=== Gegeven informatie ===

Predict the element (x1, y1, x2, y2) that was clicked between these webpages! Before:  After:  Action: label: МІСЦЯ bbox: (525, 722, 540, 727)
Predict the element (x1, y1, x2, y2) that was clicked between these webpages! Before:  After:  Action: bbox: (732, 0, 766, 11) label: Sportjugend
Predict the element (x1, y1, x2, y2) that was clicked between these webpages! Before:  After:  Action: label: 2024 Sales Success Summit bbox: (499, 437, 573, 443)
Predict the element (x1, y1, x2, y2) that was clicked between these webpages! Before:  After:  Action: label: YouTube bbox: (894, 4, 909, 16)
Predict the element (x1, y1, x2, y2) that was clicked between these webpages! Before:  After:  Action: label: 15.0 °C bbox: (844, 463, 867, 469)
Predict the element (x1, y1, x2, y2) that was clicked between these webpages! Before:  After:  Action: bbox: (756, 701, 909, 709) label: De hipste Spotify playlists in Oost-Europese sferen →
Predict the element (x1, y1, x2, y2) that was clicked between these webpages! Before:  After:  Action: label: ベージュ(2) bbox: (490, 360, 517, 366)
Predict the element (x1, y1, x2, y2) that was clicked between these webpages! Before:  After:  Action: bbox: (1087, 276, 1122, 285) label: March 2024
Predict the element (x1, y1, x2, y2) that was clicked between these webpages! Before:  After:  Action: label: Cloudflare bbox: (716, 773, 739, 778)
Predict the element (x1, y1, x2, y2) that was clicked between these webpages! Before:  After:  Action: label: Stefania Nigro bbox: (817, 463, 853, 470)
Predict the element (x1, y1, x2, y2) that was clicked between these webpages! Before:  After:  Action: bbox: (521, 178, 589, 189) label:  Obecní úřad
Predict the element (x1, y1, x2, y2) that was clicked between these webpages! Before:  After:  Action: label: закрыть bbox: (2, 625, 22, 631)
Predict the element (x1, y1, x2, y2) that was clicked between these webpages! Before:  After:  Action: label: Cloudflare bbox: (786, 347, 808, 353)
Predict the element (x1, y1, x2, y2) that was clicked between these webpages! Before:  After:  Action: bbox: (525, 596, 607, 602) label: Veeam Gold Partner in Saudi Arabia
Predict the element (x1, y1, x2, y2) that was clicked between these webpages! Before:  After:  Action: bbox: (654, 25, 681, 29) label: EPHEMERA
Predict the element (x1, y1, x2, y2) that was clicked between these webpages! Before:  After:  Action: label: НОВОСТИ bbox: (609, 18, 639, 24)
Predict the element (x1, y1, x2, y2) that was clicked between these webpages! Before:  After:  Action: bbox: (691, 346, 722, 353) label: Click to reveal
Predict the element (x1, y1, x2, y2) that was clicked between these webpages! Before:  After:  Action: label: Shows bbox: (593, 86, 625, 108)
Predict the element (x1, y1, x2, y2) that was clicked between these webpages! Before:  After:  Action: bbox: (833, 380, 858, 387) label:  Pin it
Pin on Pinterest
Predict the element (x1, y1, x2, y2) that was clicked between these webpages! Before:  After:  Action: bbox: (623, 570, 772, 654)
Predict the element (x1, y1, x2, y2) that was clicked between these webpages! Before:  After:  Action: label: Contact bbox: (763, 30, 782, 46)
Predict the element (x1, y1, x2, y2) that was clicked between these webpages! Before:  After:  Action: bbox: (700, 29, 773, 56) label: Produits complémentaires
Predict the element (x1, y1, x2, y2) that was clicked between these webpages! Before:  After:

===

▶ **Wat nodig is**
Zet alles hierboven vanaf de regel met "Oost-Europese sferen →" tot en met de regel met "625, 22, 631)" om in een JSON-lijst van strings, met één string per regel. Laat lege regels weg.

▶ **Antwoord op opdracht**
[
  "Predict the element (x1, y1, x2, y2) that was clicked between these webpages! Before:  After:  Action: bbox: (756, 701, 909, 709) label: De hipste Spotify playlists in Oost-Europese sferen →",
  "Predict the element (x1, y1, x2, y2) that was clicked between these webpages! Before:  After:  Action: label: ベージュ(2) bbox: (490, 360, 517, 366)",
  "Predict the element (x1, y1, x2, y2) that was clicked between these webpages! Before:  After:  Action: bbox: (1087, 276, 1122, 285) label: March 2024",
  "Predict the element (x1, y1, x2, y2) that was clicked between these webpages! Before:  After:  Action: label: Cloudflare bbox: (716, 773, 739, 778)",
  "Predict the element (x1, y1, x2, y2) that was clicked between these webpages! Before:  After:  Action: label: Stefania Nigro bbox: (817, 463, 853, 470)",
  "Predict the element (x1, y1, x2, y2) that was clicked between these webpages! Before:  After:  Action: bbox: (521, 178, 589, 189) label:  Obecní úřad",
  "Predict the element (x1, y1, x2, y2) that was clicked between these webpages! Before:  After:  Action: label: закрыть bbox: (2, 625, 22, 631)"
]